Consigne:
Dans l’extrait sur la Russie et l’année 1917, reproduisez le passage allant de « Si l’on attendait » jusqu’à « pour cette année. », en substituant « livre » à « ouvrage ».

Si l’on attendait avec impatience la célébration de l’année 1917, on
aura été déçu : la Russie s’est contentée d’un Mur du chagrin. La
discrétion du pouvoir russe sur ce sujet n’aura pas soulevé une grande
protestation parmi ses adversaires libéraux (et pour cause), quant aux
communistes ils furent atones. En France, il y eut des velléités à commémorer
ce qu’on associe, ici, à 1789. Un historien américain, Arno Meyer avait commis,
en 2002 avec Les furies, un fort
intéressant ouvrage sur le parallèle entre les deux révolutions mais,
constatons, qu’on ne jugea pas utile de le réimprimer pour cette année.
La Russie a-t-elle effacé 1917 ou bien posa-t-elle un voile de
deuil ? Vladimir Poutine né, grandit et parvenu au plus haut de l’autorité
grâce à l’Union soviétique ne vient-il pas de tuer le père pour libérer la mère
patrie russe ? En tout cas, il est assez unique dans les annales de voir
un Chef d’Etat considérer comme accessoire la célébration des révolutions
fondatrices, ici, pour rien au monde on ne manquerait cela. Vladimir Poutine est
un maître d’une bien grande habileté, qui d’année en année, se dévêt de l’uniforme
du KGB pour se vêtir de nouveaux habits quasi sacerdotaux en ce sens où il
tente discours après discours de tracer une histoire russe qui serait une vague
suffisamment haute pour avaler les soixante-dix années rouges. Certains
affirmeront que le gouvernement russe aurait craint en donnant de l’ampleur aux
deux révolutions de 1917 de rouvrir des voies contestataires mais, d’autre,
encore pourraient tout aussi bien écrire qu’en taisant l’histoire ce même pouvoir se condamnait à le voir
ressurgir en cas de crise grave.
La France serait dans l’incapacité d’agir de cette manière tant elle
connut tout au long du XIXième siècle de régimes différents et successifs par
barricades interposées : la République installée faute de mieux, en 1875,
conserve sa fragilité tout en s’étant entremêlée au passé sans lequel elle eut
sombré. Depuis le projet européen passé de la Communauté à l’Union avec la
perte de la souveraineté monétaire, la République perd de sa sève et qu’adhérent
aux idées sociétales les plus liées à un libéralisme financier avide et
dévoreur, elle délaisse des pans entiers de son arbre. En fait la République n’est
plus le génie de la Bastille mais une Bastille, elle-même dont on lui dispute l’ombre.
L’Union soviétique, elle, rompit avec hier, voulut l’homo sovieticus ce
qui n’empêcha pas Staline lui-même en 1941 devant l’effondrement de son armée dans
appeler à la sainte Russie. L’échec de la glasnost précipita l’Union soviétique
vers la fin : en décembre 1991 c’est le drapeau d’avant mars 1917 qui s’afficha
au Kremlin. L’identité russe avalait donc l’homo sovieticus ce que comprit
Vladimir Poutine qui dirigeant ce pays depuis dix-sept ans, veilla à exalter
les valeurs traditionnelles quitte à laisser faucille et marteau aux côtés de
la nouvelle société russe.

Liste:
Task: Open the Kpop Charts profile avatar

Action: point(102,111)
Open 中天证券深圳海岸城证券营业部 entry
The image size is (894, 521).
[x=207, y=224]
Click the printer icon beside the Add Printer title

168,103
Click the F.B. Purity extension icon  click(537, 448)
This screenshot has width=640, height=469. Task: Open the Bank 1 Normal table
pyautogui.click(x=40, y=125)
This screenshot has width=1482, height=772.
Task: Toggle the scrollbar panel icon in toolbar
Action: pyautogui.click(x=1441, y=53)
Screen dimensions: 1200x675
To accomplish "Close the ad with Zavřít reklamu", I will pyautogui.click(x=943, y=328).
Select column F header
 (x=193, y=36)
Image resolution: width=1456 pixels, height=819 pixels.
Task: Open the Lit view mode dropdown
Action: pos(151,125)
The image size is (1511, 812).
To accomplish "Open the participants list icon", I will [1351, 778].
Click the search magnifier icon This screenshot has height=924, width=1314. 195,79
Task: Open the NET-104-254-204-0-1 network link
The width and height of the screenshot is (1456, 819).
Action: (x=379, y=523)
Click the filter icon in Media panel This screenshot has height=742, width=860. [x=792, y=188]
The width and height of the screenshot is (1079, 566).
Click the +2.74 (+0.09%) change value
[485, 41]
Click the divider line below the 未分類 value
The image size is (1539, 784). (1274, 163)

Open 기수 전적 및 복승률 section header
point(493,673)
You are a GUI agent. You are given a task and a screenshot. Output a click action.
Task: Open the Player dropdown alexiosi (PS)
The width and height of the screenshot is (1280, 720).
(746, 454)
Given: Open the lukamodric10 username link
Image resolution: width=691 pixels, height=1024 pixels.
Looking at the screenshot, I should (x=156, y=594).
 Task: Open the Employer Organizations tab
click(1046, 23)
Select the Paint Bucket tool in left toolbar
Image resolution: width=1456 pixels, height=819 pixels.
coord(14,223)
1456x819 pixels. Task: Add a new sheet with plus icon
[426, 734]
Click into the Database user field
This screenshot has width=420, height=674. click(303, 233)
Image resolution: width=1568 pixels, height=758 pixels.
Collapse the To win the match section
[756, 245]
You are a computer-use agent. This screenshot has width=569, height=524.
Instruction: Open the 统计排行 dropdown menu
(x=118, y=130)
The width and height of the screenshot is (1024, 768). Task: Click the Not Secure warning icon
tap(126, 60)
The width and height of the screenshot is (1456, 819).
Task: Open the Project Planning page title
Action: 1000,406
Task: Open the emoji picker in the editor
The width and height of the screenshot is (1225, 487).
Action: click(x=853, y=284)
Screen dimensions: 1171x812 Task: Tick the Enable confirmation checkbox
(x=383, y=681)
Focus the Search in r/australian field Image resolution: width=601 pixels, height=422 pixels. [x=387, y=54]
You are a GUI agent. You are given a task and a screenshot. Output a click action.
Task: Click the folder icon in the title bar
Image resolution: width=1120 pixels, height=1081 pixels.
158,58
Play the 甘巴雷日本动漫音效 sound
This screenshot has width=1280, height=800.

Résultat:
Si l’on attendait avec impatience la célébration de l’année 1917, on
aura été déçu : la Russie s’est contentée d’un Mur du chagrin. La
discrétion du pouvoir russe sur ce sujet n’aura pas soulevé une grande
protestation parmi ses adversaires libéraux (et pour cause), quant aux
communistes ils furent atones. En France, il y eut des velléités à commémorer
ce qu’on associe, ici, à 1789. Un historien américain, Arno Meyer avait commis,
en 2002 avec Les furies, un fort
intéressant livre sur le parallèle entre les deux révolutions mais,
constatons, qu’on ne jugea pas utile de le réimprimer pour cette année.